### PASSAGE PROVIDED
════════════════
Last Gang in Town: The Story and Myth of the Clash

Marcus Gray, Author Henry Holt & Company $25 (512p) ISBN 978-0-8050-4640-3
The notorious British band the Sex Pistols has reformed, and fashion trends are beginning to cannibalize the late 1970s, so the moment seems ripe to look back at the fertile time that gave birth to the punk era. As we learn from this exhaustive group biography, the London-based Clash, the other major band besides the Sex Pistols to emerge from the punk movement, enjoyed a potent and reasonably enduring musical career. But British rock writer Gray's (It Crawled from the South) chronicle may not provide the last word. As he relates the history of the band, he fails to elucidate the Clash's importance or to bring to life the energetic nihilism of its ethos. He has researched his subject thoroughly, however, albeit mostly from secondary sources, and he spares few details in this lengthy study. We learn much of leader Mick Jones's early life, of the group's formative stages and of how it frequently had to fend off accusations that its political stances were nothing but theatrics. But at times the minutiae overwhelm the spectacle, dulling the impact of an otherwise diligent report on the vital milieu that, for a while, clad youth and underground culture in black leather and silver studs. Photos. Rights (other than first serial): Fourth Estate. (Sept.)
════════════════
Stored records
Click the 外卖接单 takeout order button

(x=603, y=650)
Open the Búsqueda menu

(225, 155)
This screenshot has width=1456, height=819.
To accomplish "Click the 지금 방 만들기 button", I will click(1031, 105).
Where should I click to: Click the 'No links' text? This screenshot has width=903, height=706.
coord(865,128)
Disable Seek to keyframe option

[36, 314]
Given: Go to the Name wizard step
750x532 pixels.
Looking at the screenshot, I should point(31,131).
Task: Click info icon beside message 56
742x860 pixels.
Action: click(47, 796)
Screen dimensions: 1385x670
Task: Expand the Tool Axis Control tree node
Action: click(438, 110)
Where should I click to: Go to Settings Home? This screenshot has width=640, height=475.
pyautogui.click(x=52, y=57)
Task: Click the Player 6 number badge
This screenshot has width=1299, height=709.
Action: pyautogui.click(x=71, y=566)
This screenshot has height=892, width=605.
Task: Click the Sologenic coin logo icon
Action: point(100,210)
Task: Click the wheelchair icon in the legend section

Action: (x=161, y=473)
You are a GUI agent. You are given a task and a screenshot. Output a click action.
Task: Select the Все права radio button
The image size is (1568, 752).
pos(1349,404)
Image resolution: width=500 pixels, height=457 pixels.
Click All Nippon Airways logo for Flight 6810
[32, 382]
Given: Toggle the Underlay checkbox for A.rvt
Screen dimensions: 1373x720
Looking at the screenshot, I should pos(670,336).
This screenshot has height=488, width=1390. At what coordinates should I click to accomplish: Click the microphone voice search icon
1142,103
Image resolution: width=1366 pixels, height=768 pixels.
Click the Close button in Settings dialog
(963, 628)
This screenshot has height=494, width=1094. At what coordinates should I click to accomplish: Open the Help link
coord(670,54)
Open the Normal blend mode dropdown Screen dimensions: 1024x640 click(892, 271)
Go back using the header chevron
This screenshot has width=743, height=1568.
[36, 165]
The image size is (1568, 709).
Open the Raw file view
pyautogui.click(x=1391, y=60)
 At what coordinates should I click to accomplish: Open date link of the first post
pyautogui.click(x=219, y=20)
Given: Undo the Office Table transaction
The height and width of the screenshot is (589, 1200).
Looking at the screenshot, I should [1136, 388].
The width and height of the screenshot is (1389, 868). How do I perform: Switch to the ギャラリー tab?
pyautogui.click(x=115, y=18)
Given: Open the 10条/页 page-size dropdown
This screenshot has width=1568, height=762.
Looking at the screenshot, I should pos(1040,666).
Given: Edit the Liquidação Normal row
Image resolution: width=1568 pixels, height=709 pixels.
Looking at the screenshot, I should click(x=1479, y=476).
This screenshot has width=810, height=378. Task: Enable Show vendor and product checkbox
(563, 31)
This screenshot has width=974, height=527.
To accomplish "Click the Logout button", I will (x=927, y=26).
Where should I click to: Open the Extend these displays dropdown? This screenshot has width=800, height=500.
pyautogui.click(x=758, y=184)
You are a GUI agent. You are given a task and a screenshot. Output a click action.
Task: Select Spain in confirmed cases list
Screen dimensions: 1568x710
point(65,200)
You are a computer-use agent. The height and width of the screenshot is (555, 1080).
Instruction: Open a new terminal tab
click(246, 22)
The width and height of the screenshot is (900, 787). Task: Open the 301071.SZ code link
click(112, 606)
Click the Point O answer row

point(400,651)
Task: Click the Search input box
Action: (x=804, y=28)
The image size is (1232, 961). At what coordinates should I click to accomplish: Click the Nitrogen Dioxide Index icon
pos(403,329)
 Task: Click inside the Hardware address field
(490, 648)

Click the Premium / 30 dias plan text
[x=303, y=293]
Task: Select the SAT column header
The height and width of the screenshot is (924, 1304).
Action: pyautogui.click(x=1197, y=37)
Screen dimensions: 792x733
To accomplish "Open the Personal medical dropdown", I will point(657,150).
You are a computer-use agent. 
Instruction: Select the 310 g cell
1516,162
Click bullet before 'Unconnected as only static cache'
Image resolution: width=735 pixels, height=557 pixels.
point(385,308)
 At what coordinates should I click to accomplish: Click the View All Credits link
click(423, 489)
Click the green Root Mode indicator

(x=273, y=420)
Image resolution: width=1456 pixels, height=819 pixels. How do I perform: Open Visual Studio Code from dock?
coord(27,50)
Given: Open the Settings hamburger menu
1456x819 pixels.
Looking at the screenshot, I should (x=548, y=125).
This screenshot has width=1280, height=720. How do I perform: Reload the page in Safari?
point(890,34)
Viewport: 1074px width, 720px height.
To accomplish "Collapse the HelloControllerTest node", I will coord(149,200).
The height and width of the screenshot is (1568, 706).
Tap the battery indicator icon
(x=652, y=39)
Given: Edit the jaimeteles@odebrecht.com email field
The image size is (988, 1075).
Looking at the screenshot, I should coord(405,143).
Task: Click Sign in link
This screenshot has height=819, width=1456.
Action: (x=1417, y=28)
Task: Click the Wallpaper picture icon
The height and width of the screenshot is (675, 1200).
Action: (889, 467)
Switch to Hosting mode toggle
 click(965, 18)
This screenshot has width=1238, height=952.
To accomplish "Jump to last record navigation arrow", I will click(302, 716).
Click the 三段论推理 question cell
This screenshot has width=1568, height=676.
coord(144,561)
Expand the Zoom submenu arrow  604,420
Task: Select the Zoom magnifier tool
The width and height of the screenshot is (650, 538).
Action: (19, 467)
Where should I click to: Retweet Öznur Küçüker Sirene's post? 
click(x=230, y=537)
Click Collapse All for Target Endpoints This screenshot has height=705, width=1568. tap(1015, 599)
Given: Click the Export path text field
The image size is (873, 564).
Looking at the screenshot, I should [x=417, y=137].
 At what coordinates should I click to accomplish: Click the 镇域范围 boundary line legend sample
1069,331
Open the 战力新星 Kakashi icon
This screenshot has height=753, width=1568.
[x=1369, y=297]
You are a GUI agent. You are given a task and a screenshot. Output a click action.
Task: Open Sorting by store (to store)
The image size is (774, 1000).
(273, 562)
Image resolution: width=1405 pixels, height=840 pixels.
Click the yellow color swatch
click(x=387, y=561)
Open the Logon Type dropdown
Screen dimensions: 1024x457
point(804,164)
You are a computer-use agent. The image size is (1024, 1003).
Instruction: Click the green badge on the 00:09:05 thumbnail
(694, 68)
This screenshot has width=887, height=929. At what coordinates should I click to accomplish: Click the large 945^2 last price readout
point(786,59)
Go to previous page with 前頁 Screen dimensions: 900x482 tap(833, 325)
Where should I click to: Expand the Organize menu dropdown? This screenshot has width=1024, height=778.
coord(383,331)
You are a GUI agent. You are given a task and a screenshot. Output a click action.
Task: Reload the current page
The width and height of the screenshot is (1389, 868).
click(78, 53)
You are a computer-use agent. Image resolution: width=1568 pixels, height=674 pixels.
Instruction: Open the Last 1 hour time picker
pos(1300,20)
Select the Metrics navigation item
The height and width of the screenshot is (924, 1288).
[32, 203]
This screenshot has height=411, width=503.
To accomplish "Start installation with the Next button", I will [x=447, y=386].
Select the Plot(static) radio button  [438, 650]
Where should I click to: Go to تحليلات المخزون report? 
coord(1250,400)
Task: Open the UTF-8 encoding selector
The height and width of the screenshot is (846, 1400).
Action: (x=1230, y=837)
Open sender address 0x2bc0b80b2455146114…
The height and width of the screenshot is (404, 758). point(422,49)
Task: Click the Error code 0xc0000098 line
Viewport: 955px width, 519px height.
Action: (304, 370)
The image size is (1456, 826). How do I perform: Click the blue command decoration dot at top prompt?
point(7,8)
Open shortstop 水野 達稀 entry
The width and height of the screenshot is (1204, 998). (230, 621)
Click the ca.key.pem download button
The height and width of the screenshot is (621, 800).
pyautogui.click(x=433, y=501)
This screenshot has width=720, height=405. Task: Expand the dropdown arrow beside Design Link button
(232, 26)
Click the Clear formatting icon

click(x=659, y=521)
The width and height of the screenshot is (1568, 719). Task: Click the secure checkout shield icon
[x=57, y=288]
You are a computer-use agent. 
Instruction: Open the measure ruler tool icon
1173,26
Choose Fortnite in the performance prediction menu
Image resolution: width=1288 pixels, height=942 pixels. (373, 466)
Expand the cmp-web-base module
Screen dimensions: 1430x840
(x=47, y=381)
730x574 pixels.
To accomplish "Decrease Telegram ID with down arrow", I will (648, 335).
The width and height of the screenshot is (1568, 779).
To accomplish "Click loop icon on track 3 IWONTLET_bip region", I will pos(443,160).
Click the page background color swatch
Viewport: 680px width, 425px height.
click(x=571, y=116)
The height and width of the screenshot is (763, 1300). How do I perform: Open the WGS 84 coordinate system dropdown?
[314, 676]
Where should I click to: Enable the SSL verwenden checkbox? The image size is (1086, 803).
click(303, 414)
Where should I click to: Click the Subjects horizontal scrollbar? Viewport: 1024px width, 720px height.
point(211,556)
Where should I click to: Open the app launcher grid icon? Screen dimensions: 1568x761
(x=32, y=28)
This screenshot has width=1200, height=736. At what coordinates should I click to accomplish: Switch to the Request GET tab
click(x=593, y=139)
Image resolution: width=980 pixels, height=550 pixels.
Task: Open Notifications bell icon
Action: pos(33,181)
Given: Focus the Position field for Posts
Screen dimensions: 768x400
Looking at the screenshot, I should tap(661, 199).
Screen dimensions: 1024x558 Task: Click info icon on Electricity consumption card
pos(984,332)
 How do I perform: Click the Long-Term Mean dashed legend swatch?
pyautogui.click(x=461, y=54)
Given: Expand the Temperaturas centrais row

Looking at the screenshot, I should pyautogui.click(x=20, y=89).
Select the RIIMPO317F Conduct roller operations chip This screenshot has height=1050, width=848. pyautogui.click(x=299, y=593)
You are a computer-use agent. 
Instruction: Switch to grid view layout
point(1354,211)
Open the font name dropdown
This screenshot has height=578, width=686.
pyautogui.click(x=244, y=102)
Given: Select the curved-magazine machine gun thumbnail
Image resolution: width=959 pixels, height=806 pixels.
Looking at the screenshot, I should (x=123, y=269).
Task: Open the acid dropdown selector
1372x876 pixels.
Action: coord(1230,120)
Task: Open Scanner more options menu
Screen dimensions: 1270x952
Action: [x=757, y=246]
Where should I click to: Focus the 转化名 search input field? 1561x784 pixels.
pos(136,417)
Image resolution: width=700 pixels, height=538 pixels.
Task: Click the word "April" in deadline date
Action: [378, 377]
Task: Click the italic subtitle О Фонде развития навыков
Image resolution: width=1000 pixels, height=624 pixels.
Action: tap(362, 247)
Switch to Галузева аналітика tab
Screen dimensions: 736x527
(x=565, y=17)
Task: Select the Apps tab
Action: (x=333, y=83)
════════════════
### EXERCISE BRIEF
In the review of the Clash biography, what earlier book by Gray is mentioned?

### COMPLETE OUTPUT
It Crawled from the South